● **WORK INSTRUCTION**: The data must be copied over exactly and in full.

Content starts

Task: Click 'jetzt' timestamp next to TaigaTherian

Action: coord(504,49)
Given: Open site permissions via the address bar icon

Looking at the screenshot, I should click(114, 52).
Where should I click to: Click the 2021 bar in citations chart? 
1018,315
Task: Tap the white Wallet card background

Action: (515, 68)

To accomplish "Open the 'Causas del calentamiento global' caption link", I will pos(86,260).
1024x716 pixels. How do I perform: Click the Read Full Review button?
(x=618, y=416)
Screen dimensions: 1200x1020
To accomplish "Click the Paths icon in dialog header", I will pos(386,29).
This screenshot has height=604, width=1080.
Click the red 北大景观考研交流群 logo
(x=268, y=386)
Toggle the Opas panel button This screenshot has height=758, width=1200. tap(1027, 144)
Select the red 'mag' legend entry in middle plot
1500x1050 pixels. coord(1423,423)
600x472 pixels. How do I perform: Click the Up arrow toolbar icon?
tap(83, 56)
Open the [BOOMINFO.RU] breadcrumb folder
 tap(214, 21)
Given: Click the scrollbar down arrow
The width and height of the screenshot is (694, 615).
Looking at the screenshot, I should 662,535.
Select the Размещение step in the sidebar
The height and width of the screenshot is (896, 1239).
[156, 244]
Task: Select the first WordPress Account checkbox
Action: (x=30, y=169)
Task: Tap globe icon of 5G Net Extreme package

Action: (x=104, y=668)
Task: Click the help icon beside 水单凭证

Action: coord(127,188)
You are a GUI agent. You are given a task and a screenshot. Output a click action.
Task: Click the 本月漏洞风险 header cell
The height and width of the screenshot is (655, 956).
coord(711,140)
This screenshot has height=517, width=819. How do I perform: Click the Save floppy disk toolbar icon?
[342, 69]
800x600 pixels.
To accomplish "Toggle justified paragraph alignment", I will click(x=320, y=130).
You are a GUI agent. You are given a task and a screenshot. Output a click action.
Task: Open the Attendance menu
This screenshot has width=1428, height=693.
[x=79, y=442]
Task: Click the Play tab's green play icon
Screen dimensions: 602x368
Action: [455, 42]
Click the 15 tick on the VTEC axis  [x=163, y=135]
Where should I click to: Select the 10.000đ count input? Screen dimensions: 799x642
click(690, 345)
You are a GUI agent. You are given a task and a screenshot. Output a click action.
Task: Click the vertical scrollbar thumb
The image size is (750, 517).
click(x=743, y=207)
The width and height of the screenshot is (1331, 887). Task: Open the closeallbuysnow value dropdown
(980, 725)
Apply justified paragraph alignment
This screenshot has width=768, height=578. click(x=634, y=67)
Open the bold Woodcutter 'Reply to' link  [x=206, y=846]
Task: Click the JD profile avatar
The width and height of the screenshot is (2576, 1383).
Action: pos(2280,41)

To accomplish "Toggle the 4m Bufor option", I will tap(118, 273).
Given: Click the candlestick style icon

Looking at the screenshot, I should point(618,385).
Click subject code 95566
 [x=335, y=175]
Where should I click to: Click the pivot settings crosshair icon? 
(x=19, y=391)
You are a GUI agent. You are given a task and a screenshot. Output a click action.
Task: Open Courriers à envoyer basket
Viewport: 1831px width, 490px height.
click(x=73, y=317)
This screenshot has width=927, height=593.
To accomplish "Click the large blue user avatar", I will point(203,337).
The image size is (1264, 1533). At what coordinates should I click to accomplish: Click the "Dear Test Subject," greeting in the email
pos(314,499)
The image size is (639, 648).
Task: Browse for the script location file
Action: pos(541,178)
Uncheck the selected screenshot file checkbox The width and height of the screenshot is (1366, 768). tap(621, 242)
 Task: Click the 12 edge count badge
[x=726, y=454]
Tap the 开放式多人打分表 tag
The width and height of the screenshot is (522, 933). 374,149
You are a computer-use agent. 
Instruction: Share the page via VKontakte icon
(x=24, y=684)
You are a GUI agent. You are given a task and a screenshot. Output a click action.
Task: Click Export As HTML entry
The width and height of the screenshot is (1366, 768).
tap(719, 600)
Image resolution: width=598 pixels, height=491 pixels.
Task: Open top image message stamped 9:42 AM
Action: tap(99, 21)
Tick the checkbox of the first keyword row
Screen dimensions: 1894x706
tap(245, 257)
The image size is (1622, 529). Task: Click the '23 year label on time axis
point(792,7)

Content ends

● **RESULT OF THE TASK**:
Task: Click 'jetzt' timestamp next to TaigaTherian

Action: coord(504,49)
Given: Open site permissions via the address bar icon

Looking at the screenshot, I should click(114, 52).
Where should I click to: Click the 2021 bar in citations chart? 
1018,315
Task: Tap the white Wallet card background

Action: (515, 68)

To accomplish "Open the 'Causas del calentamiento global' caption link", I will pos(86,260).
1024x716 pixels. How do I perform: Click the Read Full Review button?
(x=618, y=416)
Screen dimensions: 1200x1020
To accomplish "Click the Paths icon in dialog header", I will pos(386,29).
This screenshot has height=604, width=1080.
Click the red 北大景观考研交流群 logo
(x=268, y=386)
Toggle the Opas panel button This screenshot has height=758, width=1200. tap(1027, 144)
Select the red 'mag' legend entry in middle plot
1500x1050 pixels. coord(1423,423)
600x472 pixels. How do I perform: Click the Up arrow toolbar icon?
tap(83, 56)
Open the [BOOMINFO.RU] breadcrumb folder
 tap(214, 21)
Given: Click the scrollbar down arrow
The width and height of the screenshot is (694, 615).
Looking at the screenshot, I should 662,535.
Select the Размещение step in the sidebar
The height and width of the screenshot is (896, 1239).
[156, 244]
Task: Select the first WordPress Account checkbox
Action: (x=30, y=169)
Task: Tap globe icon of 5G Net Extreme package

Action: (x=104, y=668)
Task: Click the help icon beside 水单凭证

Action: coord(127,188)
You are a GUI agent. You are given a task and a screenshot. Output a click action.
Task: Click the 本月漏洞风险 header cell
The height and width of the screenshot is (655, 956).
coord(711,140)
This screenshot has height=517, width=819. How do I perform: Click the Save floppy disk toolbar icon?
[342, 69]
800x600 pixels.
To accomplish "Toggle justified paragraph alignment", I will click(x=320, y=130).
You are a GUI agent. You are given a task and a screenshot. Output a click action.
Task: Open the Attendance menu
This screenshot has width=1428, height=693.
[x=79, y=442]
Task: Click the Play tab's green play icon
Screen dimensions: 602x368
Action: [455, 42]
Click the 15 tick on the VTEC axis  [x=163, y=135]
Where should I click to: Select the 10.000đ count input? Screen dimensions: 799x642
click(690, 345)
You are a GUI agent. You are given a task and a screenshot. Output a click action.
Task: Click the vertical scrollbar thumb
The image size is (750, 517).
click(x=743, y=207)
The width and height of the screenshot is (1331, 887). Task: Open the closeallbuysnow value dropdown
(980, 725)
Apply justified paragraph alignment
This screenshot has width=768, height=578. click(x=634, y=67)
Open the bold Woodcutter 'Reply to' link  [x=206, y=846]
Task: Click the JD profile avatar
The width and height of the screenshot is (2576, 1383).
Action: pos(2280,41)

To accomplish "Toggle the 4m Bufor option", I will tap(118, 273).
Given: Click the candlestick style icon

Looking at the screenshot, I should point(618,385).
Click subject code 95566
 [x=335, y=175]
Where should I click to: Click the pivot settings crosshair icon? 
(x=19, y=391)
You are a GUI agent. You are given a task and a screenshot. Output a click action.
Task: Open Courriers à envoyer basket
Viewport: 1831px width, 490px height.
click(x=73, y=317)
This screenshot has width=927, height=593.
To accomplish "Click the large blue user avatar", I will point(203,337).
The image size is (1264, 1533). At what coordinates should I click to accomplish: Click the "Dear Test Subject," greeting in the email
pos(314,499)
The image size is (639, 648).
Task: Browse for the script location file
Action: pos(541,178)
Uncheck the selected screenshot file checkbox The width and height of the screenshot is (1366, 768). tap(621, 242)
 Task: Click the 12 edge count badge
[x=726, y=454]
Tap the 开放式多人打分表 tag
The width and height of the screenshot is (522, 933). 374,149
You are a computer-use agent. 
Instruction: Share the page via VKontakte icon
(x=24, y=684)
You are a GUI agent. You are given a task and a screenshot. Output a click action.
Task: Click Export As HTML entry
The width and height of the screenshot is (1366, 768).
tap(719, 600)
Image resolution: width=598 pixels, height=491 pixels.
Task: Open top image message stamped 9:42 AM
Action: tap(99, 21)
Tick the checkbox of the first keyword row
Screen dimensions: 1894x706
tap(245, 257)
The image size is (1622, 529). Task: Click the '23 year label on time axis
point(792,7)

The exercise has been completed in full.